## Work required
Please retype the records below exactly, from the first line through the line containing "[Scroll down] (102, 189)", and leave out any pictures.

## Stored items
######

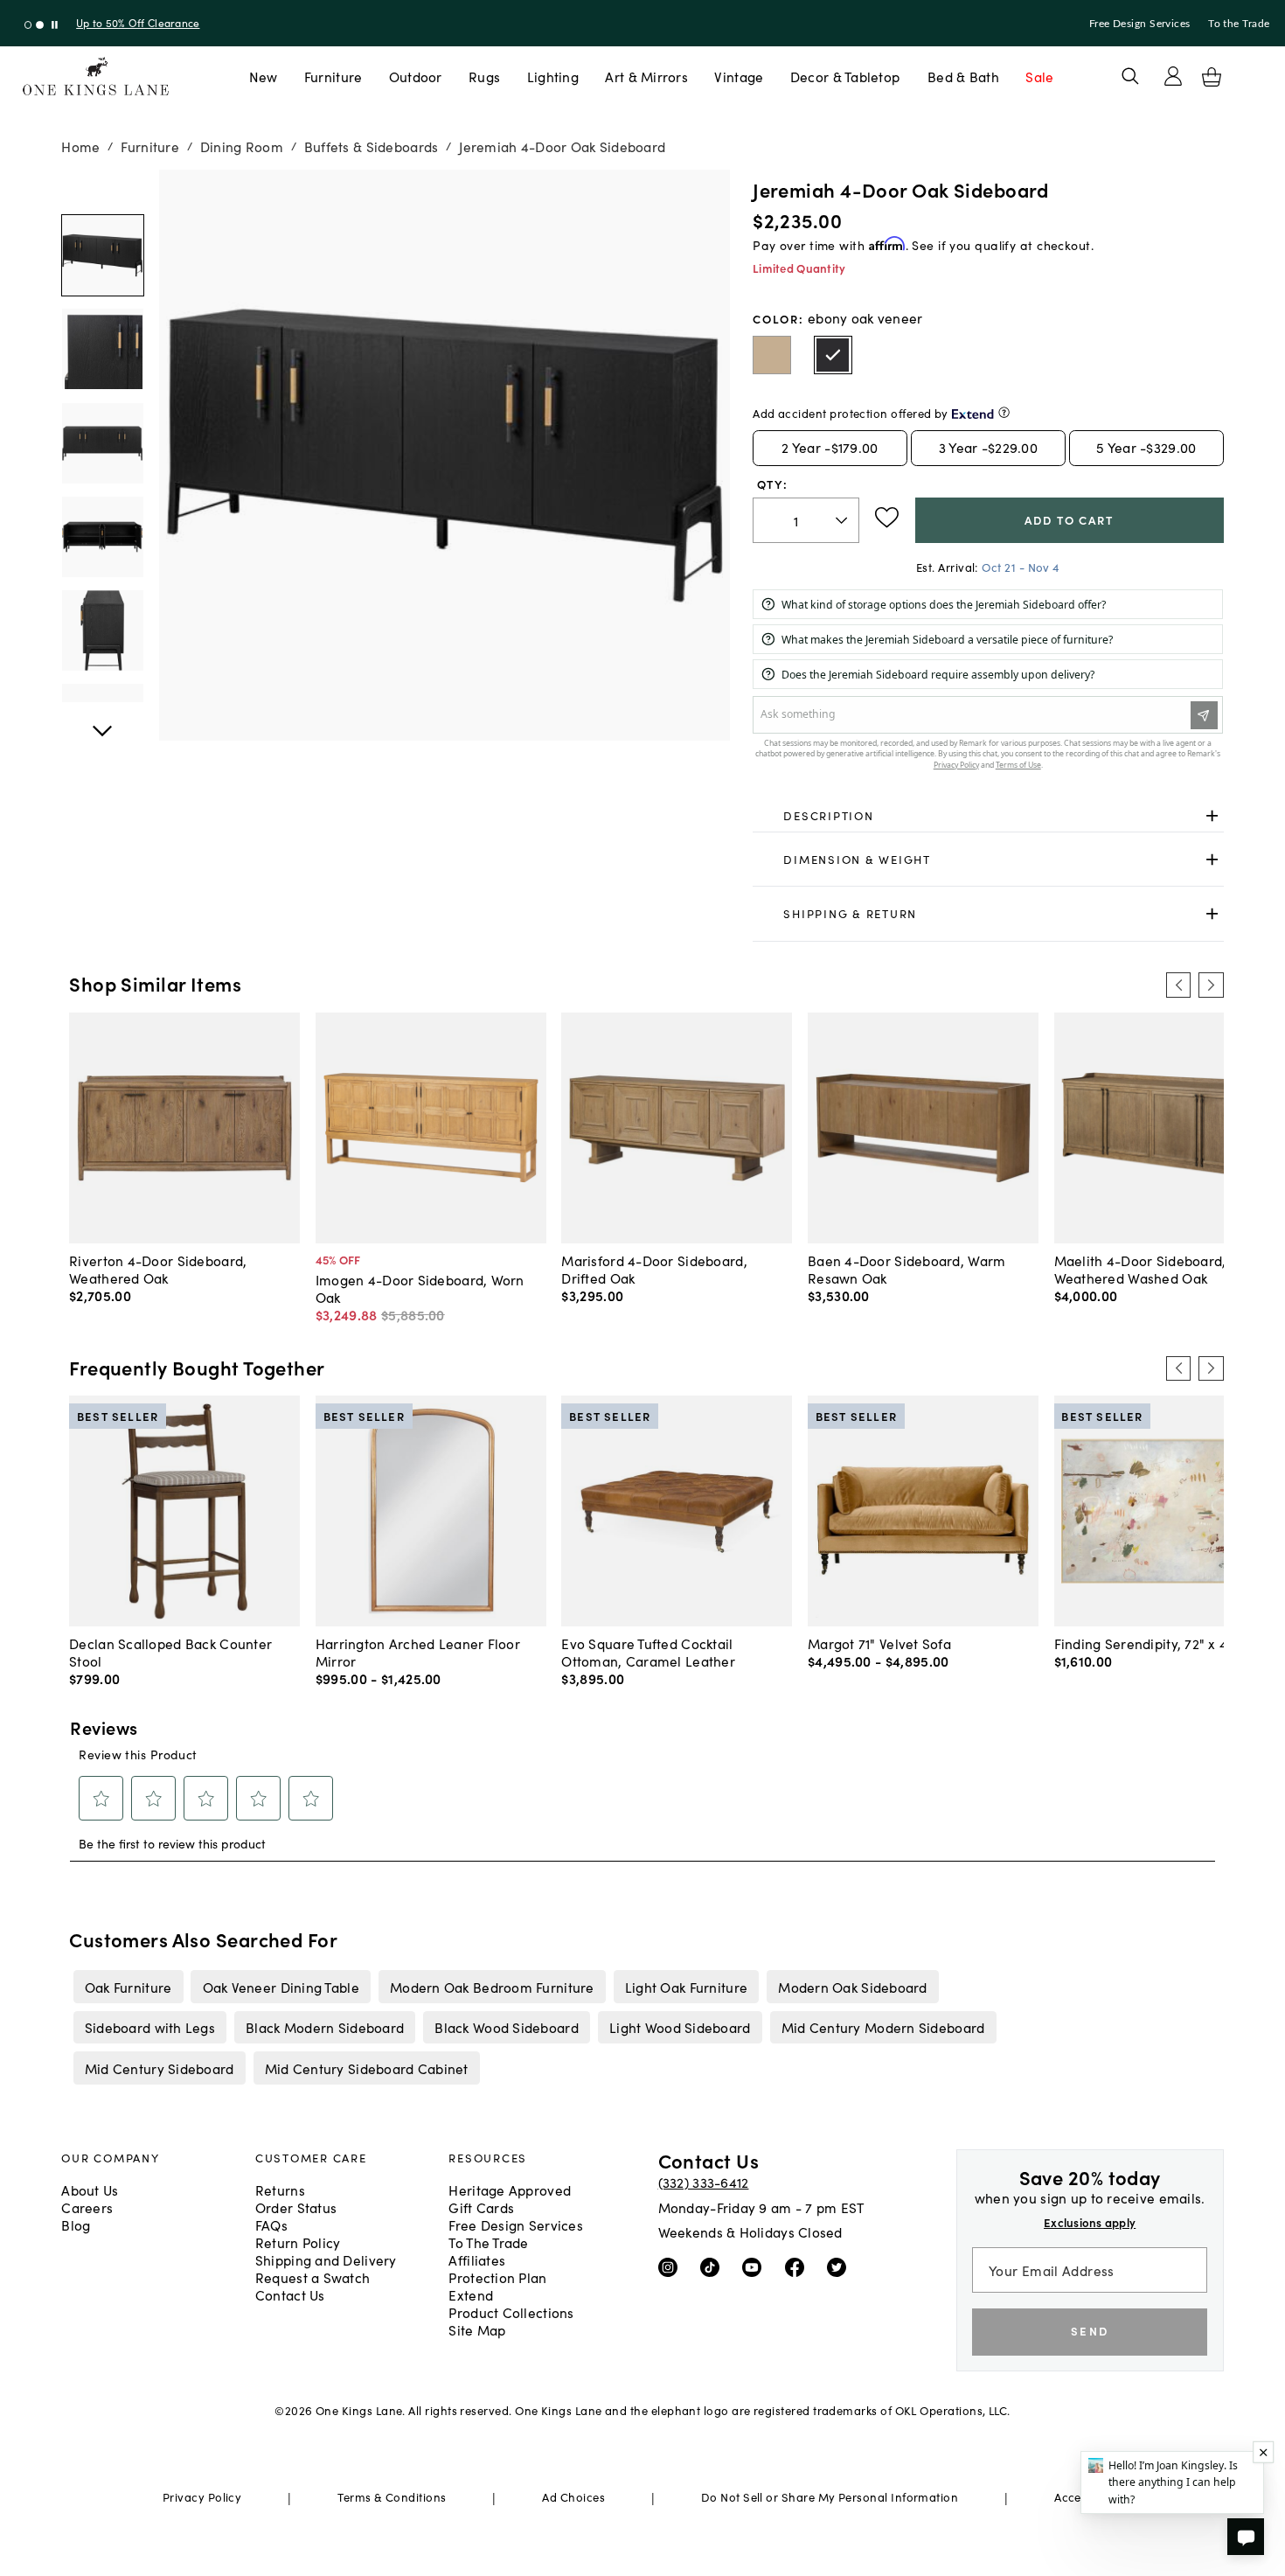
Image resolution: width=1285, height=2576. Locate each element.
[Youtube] (755, 2266)
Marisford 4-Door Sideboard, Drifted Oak (654, 1268)
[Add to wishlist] (887, 517)
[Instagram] (671, 2266)
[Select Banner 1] (40, 25)
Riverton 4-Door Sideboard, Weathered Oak (158, 1268)
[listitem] (128, 1987)
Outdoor (415, 76)
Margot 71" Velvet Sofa (879, 1643)
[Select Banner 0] (28, 25)
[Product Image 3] (102, 537)
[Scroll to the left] (1178, 984)
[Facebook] (798, 2266)
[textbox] (805, 521)
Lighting (553, 76)
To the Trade (1238, 23)
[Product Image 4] (102, 630)
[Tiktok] (713, 2266)
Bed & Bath (963, 76)
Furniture (333, 76)
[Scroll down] (102, 189)
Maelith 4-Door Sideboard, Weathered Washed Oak (1140, 1268)
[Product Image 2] (102, 443)
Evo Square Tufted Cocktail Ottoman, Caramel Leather (648, 1651)
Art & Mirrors (646, 76)
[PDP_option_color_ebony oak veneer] (833, 355)
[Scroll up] (102, 721)
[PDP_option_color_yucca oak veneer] (772, 355)
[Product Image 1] (102, 349)
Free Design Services (1140, 23)
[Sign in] (1173, 76)
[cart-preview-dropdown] (1211, 77)
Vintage (738, 76)
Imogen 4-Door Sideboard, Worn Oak (420, 1288)
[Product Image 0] (102, 255)
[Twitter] (840, 2266)
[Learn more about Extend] (1004, 412)
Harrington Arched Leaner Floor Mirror (418, 1651)
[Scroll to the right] (1210, 984)
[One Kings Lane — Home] (96, 76)
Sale (1039, 76)
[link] (988, 816)
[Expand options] (1212, 816)
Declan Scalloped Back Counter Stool (170, 1651)
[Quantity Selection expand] (843, 520)
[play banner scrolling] (55, 25)
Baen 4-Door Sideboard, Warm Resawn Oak (906, 1268)
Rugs (484, 76)
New (263, 76)
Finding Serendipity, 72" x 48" (1147, 1643)
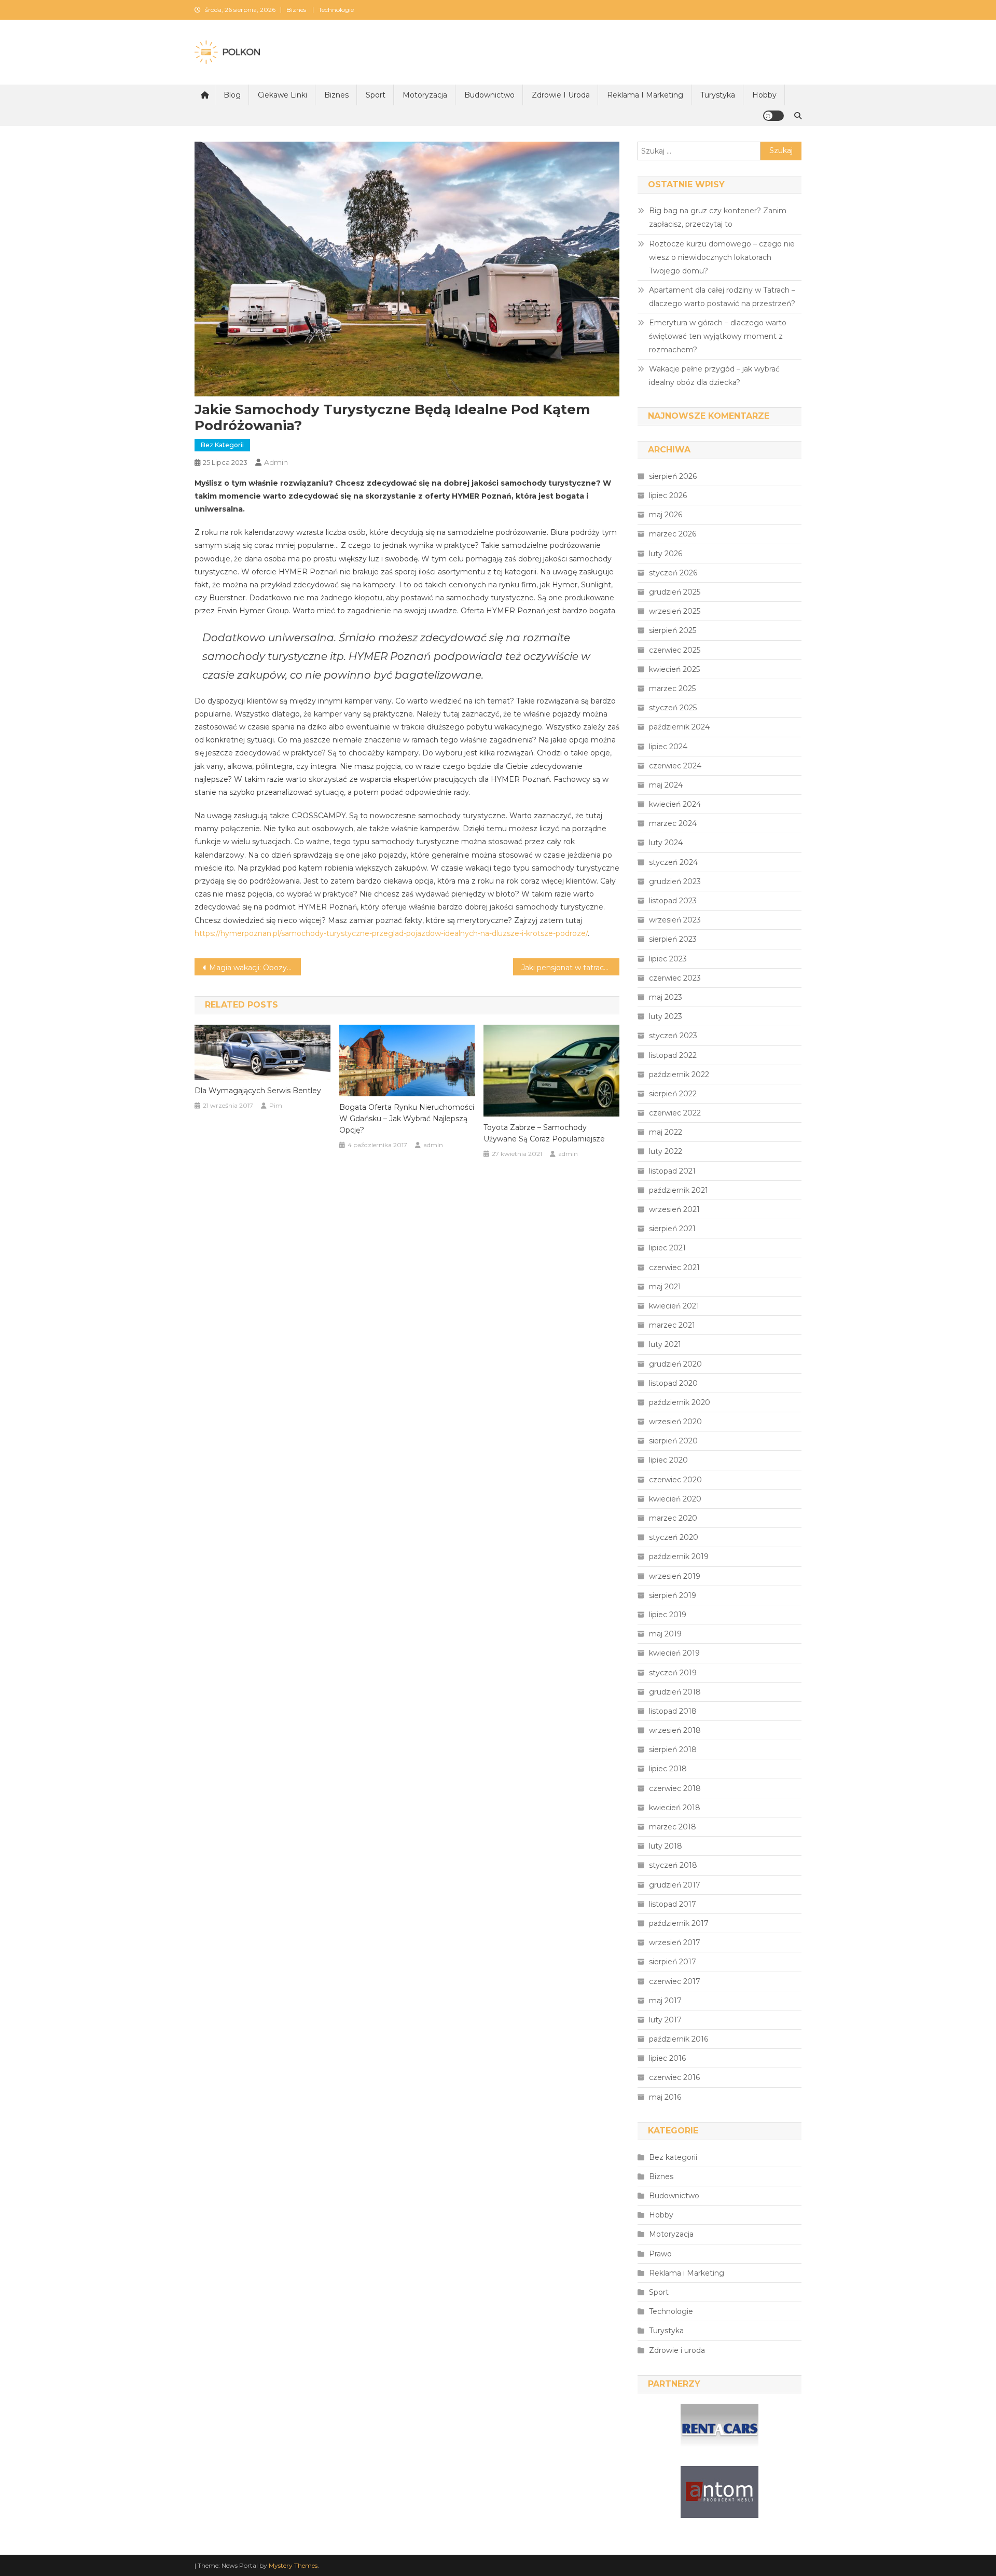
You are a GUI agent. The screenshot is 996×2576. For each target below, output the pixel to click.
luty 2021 (665, 1344)
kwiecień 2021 (674, 1306)
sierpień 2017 (672, 1961)
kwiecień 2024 (675, 804)
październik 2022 (679, 1074)
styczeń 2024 (673, 862)
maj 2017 (665, 2000)
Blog (232, 95)
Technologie (336, 9)
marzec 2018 (672, 1826)
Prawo (660, 2253)
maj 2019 (665, 1633)
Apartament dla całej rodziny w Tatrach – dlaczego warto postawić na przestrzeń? (722, 296)
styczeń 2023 (673, 1035)
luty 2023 (665, 1016)
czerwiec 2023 (675, 978)
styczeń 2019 (673, 1672)
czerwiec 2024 (675, 765)
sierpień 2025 (672, 630)
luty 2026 (665, 553)
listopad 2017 (672, 1904)
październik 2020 (679, 1402)
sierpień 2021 (672, 1228)
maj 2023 (665, 997)
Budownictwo (489, 95)
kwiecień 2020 (675, 1499)
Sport (375, 95)
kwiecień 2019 (674, 1653)
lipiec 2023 (668, 958)
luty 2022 (665, 1151)
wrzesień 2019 (674, 1576)
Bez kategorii (222, 445)
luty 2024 (666, 842)
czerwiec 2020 (675, 1479)
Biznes (296, 9)
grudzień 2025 (674, 592)
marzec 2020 (673, 1518)
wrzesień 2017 (674, 1942)
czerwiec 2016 (674, 2077)
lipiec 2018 (668, 1768)
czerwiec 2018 (675, 1788)
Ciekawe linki (282, 95)
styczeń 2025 (673, 707)
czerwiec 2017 (674, 1981)
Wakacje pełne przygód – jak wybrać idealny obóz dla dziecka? (714, 375)
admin (276, 462)
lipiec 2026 (668, 495)
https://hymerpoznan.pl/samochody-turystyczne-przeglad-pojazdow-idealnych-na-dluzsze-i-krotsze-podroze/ (391, 933)
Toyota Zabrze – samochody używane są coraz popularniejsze (544, 1133)
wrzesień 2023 (675, 920)
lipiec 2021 (667, 1247)
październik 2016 (678, 2039)
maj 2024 (666, 785)
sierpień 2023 (673, 939)
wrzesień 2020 (675, 1421)
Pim (275, 1105)
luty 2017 (665, 2019)
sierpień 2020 (673, 1440)
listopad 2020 (673, 1383)
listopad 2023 (673, 900)
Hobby (764, 95)
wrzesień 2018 (675, 1730)
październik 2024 (679, 727)
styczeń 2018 (673, 1865)
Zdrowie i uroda (561, 95)
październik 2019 (679, 1556)
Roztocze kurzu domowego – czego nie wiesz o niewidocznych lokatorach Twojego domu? (722, 257)
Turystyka (717, 95)
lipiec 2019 (667, 1614)
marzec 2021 (672, 1325)
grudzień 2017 (674, 1885)
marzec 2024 (673, 823)
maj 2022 (665, 1132)
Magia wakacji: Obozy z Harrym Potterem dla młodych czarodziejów (255, 967)
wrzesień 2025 (674, 611)
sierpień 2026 (673, 476)
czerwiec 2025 (674, 650)
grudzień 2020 (675, 1364)
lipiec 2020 (668, 1460)
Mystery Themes (293, 2565)
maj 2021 (665, 1286)
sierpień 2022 (673, 1093)
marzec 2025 (672, 688)
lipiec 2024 (668, 746)
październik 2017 (679, 1923)
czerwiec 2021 (674, 1267)
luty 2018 (665, 1846)
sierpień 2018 (673, 1749)
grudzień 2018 (675, 1692)
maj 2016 (665, 2097)
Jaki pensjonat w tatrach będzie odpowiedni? (570, 967)
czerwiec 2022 (675, 1113)
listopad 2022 (673, 1055)
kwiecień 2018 (674, 1807)
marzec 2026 (672, 534)
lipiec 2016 (667, 2058)
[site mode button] (773, 116)
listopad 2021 (672, 1171)
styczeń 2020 (673, 1537)
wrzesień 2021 (674, 1209)
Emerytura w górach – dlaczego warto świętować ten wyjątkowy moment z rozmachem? (717, 336)
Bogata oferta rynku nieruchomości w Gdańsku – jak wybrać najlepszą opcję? (406, 1119)
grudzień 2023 (675, 881)
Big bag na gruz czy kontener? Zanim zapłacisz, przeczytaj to (717, 217)
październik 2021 (678, 1190)
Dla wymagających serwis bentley (258, 1090)
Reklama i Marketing (645, 95)
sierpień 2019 (672, 1595)
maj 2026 (665, 514)
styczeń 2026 (673, 572)
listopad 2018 (673, 1711)
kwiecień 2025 (674, 669)
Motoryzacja (425, 95)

######

## Answer to the problem
Image resolution: width=1285, height=2576. Locate each element.
[Youtube] (755, 2266)
Marisford 4-Door Sideboard, Drifted Oak (654, 1268)
[Add to wishlist] (887, 517)
[Instagram] (671, 2266)
[Select Banner 1] (40, 25)
Riverton 4-Door Sideboard, Weathered Oak (158, 1268)
[listitem] (128, 1987)
Outdoor (415, 76)
Margot 71" Velvet Sofa (879, 1643)
[Select Banner 0] (28, 25)
[Product Image 3] (102, 537)
[Scroll to the left] (1178, 984)
[Facebook] (798, 2266)
[textbox] (805, 521)
Lighting (553, 76)
To the Trade (1238, 23)
[Product Image 4] (102, 630)
[Tiktok] (713, 2266)
Bed & Bath (963, 76)
Furniture (333, 76)
[Scroll down] (102, 189)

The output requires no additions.